I think it has to do with the koffie…seriously though, Maarten, aka “Dutchcowboy,” is very involved with mobile tech development and open-source healthcare in Holland.
I’ve found the whole country to be a hub of micro- incubators for health and mobile tech. It’s a damn shame US concerns don’t pay more attention to what’s happening with healthcare, ehealth, and ICT on the other side of the pond.
There’s an unfortunate amount of reinventing the wheel that goes on on both sides as a result of lack of communication and collaboration. Groups like Nexthealth are trying to change that, one person, one program, one ‘spark’ at a time.
Maarten is leading the e-patient charge in Holland with his live postings and updates. A US Health 2.0 friend and I were talking about online healthcare earlier this year, and he said no one would want to share xrays of broken legs, etc. I told him of course we would – we share pics on Flickr, updates on BriteKite, email, text – we are a world creating symbiotic relationships between online and offline social networks.
Just like you get friends to sign your cast in the brick and mortar world, supportive, human-to-human healing is enabled by web tech like that used by Dutchcowboy to narrate his diagnosis, treatment, and how he’s dealing with the whole shebang.

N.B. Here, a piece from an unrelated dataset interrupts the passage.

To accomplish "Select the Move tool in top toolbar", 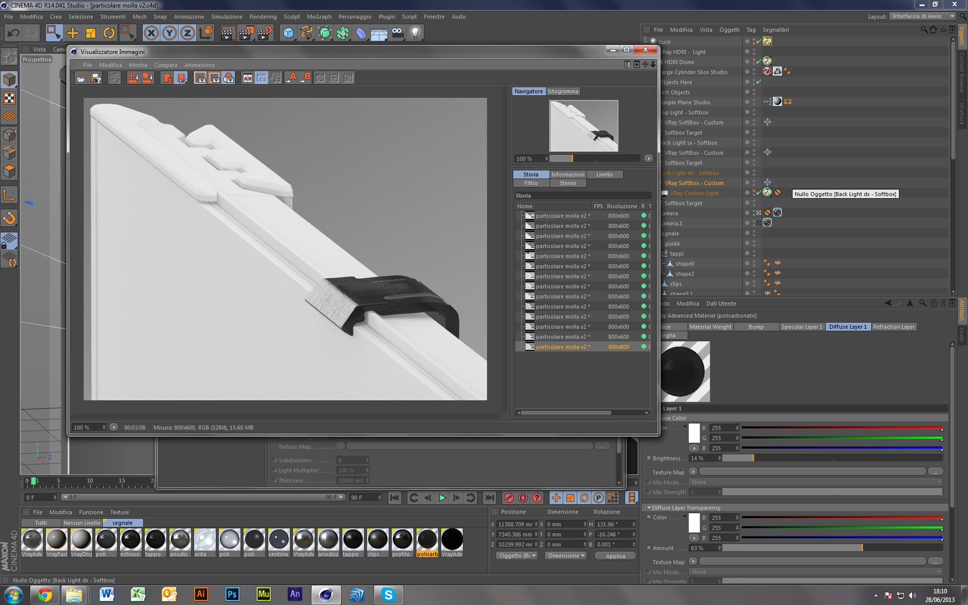I will click(x=73, y=33).
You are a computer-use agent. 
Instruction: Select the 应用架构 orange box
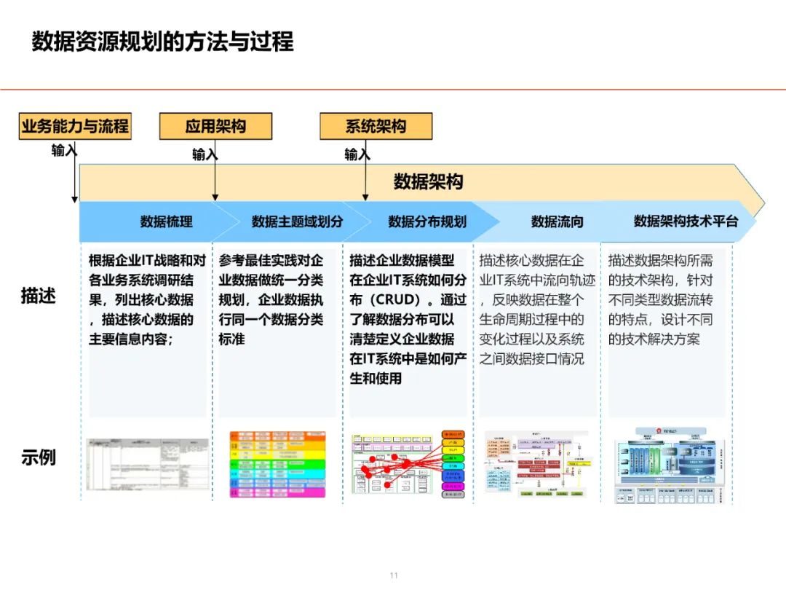click(216, 126)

I hope, as an e-patient, one day this is the norm rather than the exception.
Hi Amy,
Could you please specify why you state that the standards of health care were pretty poor? Just curious.
Regards,
Jan
The medical profession there seems to believe in as little intervention as possible, to a fault: I met a doctor whose mother passed away in a Dutch hospital because her physicians wanted to hold off for a “natural” resolution to her kidney issues. I personally had to FIGHT for treatment and medications every time my children got sick there. The doctor friend of mine, who worked at the University Hospital in Leiden, said himself that the Dutch medical profession was “way behind.”